» **Required action**: Where a line in the listing contains the string "indicator", copy that line out.

» **Record set**:
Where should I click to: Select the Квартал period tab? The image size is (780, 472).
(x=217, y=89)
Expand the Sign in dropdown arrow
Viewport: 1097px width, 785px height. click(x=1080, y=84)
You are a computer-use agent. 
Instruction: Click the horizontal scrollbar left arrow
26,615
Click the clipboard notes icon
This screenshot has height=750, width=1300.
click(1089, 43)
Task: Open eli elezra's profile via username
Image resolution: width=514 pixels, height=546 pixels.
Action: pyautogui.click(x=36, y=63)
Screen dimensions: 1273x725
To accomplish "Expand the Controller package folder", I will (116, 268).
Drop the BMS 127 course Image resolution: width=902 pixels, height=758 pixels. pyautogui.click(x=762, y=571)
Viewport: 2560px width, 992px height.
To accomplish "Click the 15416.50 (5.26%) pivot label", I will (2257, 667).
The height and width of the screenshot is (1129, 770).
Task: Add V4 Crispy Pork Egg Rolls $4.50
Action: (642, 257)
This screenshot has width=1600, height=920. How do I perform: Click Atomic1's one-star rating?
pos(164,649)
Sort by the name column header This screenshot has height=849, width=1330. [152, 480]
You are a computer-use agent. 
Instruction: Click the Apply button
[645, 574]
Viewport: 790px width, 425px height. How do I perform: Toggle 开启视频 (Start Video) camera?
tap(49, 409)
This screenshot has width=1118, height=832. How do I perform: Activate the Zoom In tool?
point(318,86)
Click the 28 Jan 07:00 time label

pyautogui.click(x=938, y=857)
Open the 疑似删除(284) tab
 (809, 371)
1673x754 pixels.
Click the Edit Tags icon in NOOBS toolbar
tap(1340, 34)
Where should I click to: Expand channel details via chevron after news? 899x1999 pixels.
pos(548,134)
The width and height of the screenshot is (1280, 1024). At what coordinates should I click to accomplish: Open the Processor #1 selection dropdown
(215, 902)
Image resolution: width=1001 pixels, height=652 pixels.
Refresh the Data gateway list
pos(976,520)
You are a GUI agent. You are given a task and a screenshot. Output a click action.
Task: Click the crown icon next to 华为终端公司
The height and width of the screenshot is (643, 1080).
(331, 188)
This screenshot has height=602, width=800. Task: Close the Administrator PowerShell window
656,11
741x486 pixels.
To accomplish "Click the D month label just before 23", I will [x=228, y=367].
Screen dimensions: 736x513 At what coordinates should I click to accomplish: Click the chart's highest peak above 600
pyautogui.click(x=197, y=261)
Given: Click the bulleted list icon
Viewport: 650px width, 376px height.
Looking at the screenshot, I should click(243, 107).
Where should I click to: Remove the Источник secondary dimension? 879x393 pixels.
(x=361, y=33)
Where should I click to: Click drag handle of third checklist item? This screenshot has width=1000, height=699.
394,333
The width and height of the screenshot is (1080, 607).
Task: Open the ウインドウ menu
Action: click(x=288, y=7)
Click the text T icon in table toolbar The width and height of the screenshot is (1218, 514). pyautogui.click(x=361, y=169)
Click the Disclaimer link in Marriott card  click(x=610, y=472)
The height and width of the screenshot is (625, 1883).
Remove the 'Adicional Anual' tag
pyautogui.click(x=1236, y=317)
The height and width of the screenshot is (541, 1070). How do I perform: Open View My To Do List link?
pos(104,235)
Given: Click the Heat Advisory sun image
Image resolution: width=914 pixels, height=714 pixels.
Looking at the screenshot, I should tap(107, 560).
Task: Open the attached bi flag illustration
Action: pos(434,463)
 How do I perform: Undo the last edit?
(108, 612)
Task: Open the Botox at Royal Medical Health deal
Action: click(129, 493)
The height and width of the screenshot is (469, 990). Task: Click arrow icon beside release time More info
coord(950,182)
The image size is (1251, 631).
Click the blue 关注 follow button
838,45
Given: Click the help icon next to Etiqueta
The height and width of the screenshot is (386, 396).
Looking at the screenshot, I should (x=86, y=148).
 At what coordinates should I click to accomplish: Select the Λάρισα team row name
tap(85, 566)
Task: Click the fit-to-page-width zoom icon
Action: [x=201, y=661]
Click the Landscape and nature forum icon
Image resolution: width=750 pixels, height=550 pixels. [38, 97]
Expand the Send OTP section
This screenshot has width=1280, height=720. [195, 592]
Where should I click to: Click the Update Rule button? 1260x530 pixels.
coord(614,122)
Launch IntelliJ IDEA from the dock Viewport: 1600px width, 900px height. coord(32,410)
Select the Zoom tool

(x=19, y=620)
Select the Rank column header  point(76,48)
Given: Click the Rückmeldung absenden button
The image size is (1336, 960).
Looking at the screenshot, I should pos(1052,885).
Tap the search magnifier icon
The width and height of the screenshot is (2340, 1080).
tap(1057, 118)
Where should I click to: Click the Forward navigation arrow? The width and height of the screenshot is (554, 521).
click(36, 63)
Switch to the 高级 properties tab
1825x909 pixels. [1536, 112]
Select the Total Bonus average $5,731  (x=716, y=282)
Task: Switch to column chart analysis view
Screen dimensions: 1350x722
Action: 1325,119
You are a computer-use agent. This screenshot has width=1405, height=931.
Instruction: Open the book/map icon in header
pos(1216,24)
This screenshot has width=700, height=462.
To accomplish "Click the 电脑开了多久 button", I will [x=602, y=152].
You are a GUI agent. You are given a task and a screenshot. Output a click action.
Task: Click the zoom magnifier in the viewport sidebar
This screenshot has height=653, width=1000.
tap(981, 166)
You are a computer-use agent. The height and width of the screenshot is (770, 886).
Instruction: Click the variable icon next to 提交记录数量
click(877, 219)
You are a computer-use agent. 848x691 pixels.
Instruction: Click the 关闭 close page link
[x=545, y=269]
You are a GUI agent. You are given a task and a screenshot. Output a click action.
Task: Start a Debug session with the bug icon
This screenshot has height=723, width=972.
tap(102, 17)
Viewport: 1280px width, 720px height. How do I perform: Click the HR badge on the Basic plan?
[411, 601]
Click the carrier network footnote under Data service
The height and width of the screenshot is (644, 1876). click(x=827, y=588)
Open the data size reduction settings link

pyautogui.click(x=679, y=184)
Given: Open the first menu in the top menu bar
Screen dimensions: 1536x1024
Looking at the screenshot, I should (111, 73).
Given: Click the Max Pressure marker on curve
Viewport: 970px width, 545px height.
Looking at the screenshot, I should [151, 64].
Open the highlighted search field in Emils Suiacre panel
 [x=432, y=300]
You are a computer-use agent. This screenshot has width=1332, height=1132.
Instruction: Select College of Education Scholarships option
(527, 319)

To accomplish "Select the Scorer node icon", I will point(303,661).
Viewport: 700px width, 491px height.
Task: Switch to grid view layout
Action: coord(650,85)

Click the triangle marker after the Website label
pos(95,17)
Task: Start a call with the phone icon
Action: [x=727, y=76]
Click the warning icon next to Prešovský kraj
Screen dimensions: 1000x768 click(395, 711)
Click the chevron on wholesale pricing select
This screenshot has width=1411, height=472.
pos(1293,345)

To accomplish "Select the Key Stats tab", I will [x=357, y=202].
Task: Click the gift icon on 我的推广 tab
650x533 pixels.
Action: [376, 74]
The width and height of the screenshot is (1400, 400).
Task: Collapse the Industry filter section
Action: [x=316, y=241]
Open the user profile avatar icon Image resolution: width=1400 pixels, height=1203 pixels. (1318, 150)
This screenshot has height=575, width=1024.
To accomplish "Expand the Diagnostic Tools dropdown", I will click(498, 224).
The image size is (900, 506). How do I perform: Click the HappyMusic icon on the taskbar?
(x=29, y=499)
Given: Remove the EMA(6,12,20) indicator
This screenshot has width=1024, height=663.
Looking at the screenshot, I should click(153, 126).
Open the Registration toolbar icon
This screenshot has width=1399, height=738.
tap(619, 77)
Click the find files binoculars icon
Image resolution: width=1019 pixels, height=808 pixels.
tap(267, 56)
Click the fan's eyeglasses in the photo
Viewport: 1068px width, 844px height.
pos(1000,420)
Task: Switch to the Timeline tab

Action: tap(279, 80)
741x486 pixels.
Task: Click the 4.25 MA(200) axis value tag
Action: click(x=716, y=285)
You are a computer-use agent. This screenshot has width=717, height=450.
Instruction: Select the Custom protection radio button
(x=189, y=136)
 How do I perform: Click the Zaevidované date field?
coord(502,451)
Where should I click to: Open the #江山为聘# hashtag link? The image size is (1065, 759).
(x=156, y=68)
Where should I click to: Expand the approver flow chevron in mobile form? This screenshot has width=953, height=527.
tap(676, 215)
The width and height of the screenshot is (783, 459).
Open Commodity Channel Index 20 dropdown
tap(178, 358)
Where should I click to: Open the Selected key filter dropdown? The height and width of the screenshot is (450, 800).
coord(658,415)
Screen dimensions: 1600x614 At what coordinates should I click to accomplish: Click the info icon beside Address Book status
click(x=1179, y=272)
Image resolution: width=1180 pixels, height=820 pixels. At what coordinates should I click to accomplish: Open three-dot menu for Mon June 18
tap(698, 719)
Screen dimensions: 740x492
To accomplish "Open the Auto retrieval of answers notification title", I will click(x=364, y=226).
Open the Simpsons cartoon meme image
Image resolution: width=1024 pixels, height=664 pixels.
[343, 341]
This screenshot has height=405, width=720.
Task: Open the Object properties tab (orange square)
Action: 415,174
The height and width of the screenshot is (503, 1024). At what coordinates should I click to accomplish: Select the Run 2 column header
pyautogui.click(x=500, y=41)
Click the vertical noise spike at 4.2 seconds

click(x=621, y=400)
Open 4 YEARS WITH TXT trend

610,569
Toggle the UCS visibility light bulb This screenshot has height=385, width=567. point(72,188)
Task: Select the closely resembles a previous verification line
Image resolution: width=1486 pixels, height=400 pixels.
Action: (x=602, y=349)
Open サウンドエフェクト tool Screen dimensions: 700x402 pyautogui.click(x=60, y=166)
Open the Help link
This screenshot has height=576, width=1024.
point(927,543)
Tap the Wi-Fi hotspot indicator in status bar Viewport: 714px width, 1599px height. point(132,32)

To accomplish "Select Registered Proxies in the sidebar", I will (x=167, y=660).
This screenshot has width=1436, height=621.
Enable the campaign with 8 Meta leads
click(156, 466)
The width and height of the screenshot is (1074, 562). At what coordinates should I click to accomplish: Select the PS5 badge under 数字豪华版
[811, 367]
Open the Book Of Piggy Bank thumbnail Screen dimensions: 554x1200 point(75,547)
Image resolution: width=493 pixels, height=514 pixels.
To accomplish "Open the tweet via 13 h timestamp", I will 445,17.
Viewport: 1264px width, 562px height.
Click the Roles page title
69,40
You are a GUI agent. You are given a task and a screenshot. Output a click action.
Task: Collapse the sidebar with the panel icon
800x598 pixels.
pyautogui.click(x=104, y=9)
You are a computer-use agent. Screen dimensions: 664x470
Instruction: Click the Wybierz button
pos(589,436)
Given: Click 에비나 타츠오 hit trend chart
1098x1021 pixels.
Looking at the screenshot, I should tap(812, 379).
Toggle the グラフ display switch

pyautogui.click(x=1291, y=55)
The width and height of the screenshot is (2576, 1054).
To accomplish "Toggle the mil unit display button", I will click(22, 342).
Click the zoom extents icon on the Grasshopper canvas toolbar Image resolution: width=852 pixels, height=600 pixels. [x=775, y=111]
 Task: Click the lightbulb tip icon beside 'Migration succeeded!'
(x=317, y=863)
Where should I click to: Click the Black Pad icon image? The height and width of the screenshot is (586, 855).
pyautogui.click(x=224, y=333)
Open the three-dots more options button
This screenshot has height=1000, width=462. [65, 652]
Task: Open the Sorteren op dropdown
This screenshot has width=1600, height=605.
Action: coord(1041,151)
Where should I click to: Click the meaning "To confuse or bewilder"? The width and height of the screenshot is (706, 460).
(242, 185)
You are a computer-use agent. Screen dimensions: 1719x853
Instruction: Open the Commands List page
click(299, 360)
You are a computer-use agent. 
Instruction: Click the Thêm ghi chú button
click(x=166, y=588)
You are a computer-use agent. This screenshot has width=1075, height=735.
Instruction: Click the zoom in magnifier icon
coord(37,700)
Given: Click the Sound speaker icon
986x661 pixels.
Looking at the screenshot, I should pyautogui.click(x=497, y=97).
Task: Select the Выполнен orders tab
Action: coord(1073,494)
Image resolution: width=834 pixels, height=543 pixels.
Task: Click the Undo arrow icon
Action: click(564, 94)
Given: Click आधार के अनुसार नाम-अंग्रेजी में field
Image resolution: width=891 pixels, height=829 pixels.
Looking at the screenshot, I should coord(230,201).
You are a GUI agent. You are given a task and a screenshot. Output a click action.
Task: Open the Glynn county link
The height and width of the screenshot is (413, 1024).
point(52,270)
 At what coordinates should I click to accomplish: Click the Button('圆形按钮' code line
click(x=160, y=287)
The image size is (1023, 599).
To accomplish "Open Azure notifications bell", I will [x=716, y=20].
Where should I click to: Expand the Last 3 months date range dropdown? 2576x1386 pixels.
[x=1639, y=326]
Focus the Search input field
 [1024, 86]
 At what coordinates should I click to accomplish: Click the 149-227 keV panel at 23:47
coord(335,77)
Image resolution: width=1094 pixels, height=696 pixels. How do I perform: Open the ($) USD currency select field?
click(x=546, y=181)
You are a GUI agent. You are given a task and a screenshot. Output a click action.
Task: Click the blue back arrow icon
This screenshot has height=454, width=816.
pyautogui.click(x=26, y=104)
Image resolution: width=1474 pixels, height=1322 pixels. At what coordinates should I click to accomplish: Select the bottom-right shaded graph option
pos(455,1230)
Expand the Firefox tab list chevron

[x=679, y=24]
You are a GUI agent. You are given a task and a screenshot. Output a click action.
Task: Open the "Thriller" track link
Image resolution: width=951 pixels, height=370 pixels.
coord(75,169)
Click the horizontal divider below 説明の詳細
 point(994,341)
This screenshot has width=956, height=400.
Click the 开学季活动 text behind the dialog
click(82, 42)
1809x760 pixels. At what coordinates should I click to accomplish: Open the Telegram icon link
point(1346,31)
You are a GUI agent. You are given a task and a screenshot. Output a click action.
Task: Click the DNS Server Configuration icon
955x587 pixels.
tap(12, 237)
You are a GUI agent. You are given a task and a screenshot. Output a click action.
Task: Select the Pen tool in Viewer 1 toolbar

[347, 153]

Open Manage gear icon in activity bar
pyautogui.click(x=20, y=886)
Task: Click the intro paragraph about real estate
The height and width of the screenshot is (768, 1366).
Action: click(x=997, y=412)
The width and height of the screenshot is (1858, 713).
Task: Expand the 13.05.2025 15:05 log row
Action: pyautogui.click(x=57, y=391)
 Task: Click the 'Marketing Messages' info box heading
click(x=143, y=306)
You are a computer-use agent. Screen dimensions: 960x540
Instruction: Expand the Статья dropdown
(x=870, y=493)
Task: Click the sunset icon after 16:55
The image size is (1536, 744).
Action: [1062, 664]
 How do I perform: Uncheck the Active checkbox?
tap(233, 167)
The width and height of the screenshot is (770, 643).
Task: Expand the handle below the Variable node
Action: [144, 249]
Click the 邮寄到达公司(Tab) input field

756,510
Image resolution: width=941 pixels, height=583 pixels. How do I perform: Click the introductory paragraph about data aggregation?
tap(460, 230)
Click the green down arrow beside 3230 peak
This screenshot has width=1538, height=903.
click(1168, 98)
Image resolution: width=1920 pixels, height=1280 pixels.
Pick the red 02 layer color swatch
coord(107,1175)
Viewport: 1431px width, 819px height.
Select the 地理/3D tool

» **Answer section**:
Given: Remove the EMA(6,12,20) indicator
Tap the Wi-Fi hotspot indicator in status bar Viewport: 714px width, 1599px height. point(132,32)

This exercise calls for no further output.